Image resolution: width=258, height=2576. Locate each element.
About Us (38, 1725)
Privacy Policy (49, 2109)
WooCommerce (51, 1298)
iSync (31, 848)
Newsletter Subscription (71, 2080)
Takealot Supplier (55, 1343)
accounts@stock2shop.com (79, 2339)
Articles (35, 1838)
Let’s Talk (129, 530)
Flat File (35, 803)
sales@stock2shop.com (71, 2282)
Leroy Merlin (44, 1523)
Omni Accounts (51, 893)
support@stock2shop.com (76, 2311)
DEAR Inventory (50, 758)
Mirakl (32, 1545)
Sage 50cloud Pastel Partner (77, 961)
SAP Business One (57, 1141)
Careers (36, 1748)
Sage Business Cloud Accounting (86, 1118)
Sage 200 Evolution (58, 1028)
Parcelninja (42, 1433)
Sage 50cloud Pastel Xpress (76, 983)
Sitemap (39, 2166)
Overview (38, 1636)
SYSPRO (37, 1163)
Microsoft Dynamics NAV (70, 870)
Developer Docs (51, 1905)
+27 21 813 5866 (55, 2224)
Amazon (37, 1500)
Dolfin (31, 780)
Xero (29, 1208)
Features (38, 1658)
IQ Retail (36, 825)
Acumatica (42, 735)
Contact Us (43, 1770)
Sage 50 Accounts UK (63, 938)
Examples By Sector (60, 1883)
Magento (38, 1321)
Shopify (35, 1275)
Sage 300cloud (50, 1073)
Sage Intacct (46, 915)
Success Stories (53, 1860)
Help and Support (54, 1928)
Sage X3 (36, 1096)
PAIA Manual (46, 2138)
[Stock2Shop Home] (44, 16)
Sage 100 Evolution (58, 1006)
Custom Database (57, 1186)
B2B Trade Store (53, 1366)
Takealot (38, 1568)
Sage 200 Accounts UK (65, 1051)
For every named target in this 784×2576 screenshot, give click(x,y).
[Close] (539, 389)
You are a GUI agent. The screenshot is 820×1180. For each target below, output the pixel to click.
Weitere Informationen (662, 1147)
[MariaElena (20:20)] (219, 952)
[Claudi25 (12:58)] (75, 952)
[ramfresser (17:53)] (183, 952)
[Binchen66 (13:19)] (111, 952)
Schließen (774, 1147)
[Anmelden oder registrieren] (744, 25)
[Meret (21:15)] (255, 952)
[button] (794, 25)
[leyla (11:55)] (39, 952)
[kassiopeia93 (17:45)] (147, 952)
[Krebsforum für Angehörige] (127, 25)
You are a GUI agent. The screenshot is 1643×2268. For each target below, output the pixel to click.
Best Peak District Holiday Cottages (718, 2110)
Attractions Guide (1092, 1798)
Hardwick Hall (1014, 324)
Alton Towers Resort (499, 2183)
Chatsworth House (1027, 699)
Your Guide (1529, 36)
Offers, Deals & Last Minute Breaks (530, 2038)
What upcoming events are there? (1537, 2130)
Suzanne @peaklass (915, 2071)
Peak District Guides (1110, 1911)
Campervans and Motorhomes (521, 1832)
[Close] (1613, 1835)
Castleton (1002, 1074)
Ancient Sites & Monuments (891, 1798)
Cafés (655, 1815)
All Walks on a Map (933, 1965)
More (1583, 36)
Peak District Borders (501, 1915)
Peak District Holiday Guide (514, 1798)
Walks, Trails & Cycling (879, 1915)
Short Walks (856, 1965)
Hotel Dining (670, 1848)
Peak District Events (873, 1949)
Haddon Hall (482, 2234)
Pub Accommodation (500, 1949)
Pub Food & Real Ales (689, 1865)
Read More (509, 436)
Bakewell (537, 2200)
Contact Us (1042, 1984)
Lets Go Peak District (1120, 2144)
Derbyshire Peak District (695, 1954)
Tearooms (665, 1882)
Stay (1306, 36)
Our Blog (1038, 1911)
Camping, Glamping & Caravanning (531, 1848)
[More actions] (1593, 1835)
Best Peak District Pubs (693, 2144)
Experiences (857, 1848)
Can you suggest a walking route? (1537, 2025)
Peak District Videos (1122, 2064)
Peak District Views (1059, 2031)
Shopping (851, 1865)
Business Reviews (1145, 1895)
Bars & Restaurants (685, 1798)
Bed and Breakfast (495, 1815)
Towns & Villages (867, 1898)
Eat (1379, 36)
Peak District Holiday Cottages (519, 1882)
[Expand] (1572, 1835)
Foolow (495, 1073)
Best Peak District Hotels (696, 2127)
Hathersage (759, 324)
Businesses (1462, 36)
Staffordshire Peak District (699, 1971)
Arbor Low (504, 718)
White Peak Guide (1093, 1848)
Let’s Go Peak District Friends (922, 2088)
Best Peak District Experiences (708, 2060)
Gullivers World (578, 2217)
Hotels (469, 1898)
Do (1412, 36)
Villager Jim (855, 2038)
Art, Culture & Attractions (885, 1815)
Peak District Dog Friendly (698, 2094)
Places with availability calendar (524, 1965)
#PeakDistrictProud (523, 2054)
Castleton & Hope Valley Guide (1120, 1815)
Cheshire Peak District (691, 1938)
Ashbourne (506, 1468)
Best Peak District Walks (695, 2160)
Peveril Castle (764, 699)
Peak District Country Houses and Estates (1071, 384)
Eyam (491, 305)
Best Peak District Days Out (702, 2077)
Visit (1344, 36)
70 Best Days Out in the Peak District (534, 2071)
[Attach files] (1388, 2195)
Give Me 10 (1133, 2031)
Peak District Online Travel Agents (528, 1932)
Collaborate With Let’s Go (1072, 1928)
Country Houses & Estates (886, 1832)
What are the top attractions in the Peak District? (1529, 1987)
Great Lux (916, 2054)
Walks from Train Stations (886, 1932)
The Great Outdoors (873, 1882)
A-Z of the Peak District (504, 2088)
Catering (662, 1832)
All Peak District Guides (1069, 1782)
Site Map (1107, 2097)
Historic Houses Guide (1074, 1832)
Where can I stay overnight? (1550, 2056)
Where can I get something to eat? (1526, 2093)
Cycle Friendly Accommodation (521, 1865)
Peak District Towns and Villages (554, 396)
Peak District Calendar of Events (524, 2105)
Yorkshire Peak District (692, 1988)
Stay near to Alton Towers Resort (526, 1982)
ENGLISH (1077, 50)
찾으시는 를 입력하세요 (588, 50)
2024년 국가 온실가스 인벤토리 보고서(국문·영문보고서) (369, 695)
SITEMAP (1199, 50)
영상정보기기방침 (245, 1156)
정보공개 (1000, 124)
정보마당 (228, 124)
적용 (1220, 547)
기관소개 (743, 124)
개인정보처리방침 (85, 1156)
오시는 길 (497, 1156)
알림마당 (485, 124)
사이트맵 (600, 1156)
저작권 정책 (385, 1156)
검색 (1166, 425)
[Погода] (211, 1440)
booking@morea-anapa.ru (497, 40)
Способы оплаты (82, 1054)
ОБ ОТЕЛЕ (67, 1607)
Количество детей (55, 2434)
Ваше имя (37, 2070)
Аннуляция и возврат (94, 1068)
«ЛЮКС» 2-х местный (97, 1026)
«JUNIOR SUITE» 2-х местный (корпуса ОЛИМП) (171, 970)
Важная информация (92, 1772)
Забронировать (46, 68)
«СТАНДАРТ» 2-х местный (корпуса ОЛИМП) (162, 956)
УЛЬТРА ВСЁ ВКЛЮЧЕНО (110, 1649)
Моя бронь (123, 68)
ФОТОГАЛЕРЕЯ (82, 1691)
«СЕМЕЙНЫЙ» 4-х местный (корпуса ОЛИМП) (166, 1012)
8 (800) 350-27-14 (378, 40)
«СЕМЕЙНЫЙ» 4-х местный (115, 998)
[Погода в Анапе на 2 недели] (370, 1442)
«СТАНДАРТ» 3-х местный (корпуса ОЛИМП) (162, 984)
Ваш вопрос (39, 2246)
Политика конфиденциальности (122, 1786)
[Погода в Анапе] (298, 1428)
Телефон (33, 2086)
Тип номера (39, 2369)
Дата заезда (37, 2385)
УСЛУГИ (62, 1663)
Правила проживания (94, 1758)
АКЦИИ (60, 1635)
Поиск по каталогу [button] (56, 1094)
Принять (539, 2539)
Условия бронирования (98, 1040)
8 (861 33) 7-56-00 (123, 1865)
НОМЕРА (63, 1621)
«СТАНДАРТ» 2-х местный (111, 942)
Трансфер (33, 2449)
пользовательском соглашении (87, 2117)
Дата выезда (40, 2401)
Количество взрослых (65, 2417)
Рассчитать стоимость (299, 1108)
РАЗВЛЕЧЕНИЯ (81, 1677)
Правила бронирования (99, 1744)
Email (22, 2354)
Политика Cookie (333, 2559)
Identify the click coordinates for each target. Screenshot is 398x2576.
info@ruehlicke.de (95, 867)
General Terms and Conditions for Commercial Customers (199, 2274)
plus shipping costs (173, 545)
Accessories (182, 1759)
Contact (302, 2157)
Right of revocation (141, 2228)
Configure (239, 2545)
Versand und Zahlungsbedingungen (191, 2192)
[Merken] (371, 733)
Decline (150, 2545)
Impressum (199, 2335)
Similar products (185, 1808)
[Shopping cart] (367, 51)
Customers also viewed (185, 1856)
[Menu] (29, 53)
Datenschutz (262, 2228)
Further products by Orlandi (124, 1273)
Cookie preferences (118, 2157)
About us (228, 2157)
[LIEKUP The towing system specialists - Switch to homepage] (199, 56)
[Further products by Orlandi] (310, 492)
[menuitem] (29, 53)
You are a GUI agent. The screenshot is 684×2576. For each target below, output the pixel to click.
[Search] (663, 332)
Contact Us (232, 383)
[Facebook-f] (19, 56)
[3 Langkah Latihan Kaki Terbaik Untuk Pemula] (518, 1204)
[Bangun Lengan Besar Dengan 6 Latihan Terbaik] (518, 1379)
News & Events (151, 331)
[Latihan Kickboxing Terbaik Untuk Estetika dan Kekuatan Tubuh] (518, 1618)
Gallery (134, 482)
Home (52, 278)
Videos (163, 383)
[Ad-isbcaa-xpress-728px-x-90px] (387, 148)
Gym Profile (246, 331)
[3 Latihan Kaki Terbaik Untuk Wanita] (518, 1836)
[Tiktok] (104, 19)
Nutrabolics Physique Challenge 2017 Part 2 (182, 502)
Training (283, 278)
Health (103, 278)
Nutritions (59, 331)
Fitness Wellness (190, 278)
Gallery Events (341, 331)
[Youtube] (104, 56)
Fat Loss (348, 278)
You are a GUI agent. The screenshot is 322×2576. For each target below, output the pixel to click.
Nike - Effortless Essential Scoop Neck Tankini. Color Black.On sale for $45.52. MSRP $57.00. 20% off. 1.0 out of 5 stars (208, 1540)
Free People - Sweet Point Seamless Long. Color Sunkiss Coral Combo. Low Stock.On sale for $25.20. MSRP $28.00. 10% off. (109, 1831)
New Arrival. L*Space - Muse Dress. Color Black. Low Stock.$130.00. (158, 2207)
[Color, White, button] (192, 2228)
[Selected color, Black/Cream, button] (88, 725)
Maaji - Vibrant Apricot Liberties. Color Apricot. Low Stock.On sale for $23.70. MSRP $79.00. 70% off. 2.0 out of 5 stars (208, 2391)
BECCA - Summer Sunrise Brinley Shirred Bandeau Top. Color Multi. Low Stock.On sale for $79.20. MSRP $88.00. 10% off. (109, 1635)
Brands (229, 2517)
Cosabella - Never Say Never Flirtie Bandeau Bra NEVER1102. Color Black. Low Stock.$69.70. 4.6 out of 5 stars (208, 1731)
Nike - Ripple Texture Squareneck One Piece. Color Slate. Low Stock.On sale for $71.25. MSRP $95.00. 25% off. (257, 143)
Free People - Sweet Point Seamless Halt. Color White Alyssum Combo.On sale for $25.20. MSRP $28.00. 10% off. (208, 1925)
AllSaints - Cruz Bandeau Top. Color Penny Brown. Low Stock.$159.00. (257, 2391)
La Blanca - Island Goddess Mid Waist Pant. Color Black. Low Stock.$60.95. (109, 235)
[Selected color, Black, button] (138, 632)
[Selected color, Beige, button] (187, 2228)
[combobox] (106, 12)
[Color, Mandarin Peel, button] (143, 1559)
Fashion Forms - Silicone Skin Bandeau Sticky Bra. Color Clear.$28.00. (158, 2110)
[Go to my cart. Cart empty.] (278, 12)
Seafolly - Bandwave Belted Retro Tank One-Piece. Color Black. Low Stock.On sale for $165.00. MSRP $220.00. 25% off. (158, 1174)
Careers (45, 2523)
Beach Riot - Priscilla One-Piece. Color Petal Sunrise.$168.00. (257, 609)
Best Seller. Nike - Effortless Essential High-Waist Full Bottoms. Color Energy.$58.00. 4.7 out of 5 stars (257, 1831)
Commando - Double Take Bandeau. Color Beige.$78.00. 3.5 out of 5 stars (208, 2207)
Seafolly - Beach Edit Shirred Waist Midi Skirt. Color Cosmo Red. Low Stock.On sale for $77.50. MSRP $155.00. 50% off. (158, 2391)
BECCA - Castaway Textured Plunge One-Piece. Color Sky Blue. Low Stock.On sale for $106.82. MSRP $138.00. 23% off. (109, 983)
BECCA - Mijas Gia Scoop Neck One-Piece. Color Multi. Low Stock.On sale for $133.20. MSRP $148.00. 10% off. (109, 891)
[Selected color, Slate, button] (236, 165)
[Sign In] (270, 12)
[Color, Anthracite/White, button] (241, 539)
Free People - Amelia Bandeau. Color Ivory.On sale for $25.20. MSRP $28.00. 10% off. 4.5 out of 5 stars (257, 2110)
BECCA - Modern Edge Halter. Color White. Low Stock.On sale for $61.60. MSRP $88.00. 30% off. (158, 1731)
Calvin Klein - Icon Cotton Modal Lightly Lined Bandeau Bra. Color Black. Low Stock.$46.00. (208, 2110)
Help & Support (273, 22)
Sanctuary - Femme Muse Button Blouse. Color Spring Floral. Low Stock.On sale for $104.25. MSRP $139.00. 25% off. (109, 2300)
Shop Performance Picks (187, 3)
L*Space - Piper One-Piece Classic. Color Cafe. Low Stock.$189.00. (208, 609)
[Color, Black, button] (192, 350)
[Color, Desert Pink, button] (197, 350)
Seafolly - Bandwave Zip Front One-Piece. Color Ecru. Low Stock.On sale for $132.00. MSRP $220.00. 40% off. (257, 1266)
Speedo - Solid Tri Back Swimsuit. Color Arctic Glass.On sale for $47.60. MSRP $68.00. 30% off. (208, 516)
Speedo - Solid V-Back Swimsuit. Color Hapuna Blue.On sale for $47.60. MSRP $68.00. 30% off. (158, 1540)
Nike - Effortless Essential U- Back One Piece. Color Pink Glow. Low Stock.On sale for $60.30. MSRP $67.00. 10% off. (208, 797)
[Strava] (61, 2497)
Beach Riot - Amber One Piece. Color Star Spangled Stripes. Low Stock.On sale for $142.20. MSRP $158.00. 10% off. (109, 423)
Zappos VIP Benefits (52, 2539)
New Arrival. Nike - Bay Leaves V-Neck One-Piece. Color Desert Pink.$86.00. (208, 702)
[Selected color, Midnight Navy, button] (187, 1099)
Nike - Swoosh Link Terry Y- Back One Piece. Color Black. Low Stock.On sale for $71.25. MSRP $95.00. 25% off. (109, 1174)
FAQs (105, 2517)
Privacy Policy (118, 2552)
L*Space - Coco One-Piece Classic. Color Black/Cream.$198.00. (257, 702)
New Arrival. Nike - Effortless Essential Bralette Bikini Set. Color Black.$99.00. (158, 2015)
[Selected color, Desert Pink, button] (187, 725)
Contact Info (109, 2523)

Exercise prompt -
Everything in the material above from the line that has "Acumatica (42, 735)" through the line that has "Peak District Videos (1122, 2064)" must be duplicated exactly, with no other lines given.

Written reply -
Acumatica (42, 735)
Contact Us (43, 1770)
Sage 50 Accounts UK (63, 938)
Examples By Sector (60, 1883)
Magento (38, 1321)
Shopify (35, 1275)
Sage 300cloud (50, 1073)
Sage Intacct (46, 915)
Success Stories (53, 1860)
Help and Support (54, 1928)
Sage X3 (36, 1096)
PAIA Manual (46, 2138)
[Stock2Shop Home] (44, 16)
Sage 100 Evolution (58, 1006)
Custom Database (57, 1186)
B2B Trade Store (53, 1366)
Takealot (38, 1568)
Sage 200 Accounts UK (65, 1051)
For every named target in this 784×2576 screenshot, give click(x,y).
[Close] (539, 389)
You are a GUI agent. The screenshot is 820×1180. For each target below, output the pixel to click.
Weitere Informationen (662, 1147)
[MariaElena (20:20)] (219, 952)
[Claudi25 (12:58)] (75, 952)
[ramfresser (17:53)] (183, 952)
[Binchen66 (13:19)] (111, 952)
Schließen (774, 1147)
[Anmelden oder registrieren] (744, 25)
[Meret (21:15)] (255, 952)
[button] (794, 25)
[leyla (11:55)] (39, 952)
[kassiopeia93 (17:45)] (147, 952)
[Krebsforum für Angehörige] (127, 25)
You are a GUI agent. The screenshot is 1643×2268. For each target below, output the pixel to click.
Best Peak District Holiday Cottages (718, 2110)
Attractions Guide (1092, 1798)
Hardwick Hall (1014, 324)
Alton Towers Resort (499, 2183)
Chatsworth House (1027, 699)
Your Guide (1529, 36)
Offers, Deals & Last Minute Breaks (530, 2038)
What upcoming events are there? (1537, 2130)
Suzanne @peaklass (915, 2071)
Peak District Guides (1110, 1911)
Campervans and Motorhomes (521, 1832)
[Close] (1613, 1835)
Castleton (1002, 1074)
Ancient Sites & Monuments (891, 1798)
Cafés (655, 1815)
All Walks on a Map (933, 1965)
More (1583, 36)
Peak District Borders (501, 1915)
Peak District Holiday Guide (514, 1798)
Walks, Trails & Cycling (879, 1915)
Short Walks (856, 1965)
Hotel Dining (670, 1848)
Peak District Events (873, 1949)
Haddon Hall (482, 2234)
Pub Accommodation (500, 1949)
Pub Food & Real Ales (689, 1865)
Read More (509, 436)
Bakewell (537, 2200)
Contact Us (1042, 1984)
Lets Go Peak District (1120, 2144)
Derbyshire Peak District (695, 1954)
Tearooms (665, 1882)
Stay (1306, 36)
Our Blog (1038, 1911)
Camping, Glamping & Caravanning (531, 1848)
[More actions] (1593, 1835)
Best Peak District Pubs (693, 2144)
Experiences (857, 1848)
Can you suggest a walking route? (1537, 2025)
Peak District Videos (1122, 2064)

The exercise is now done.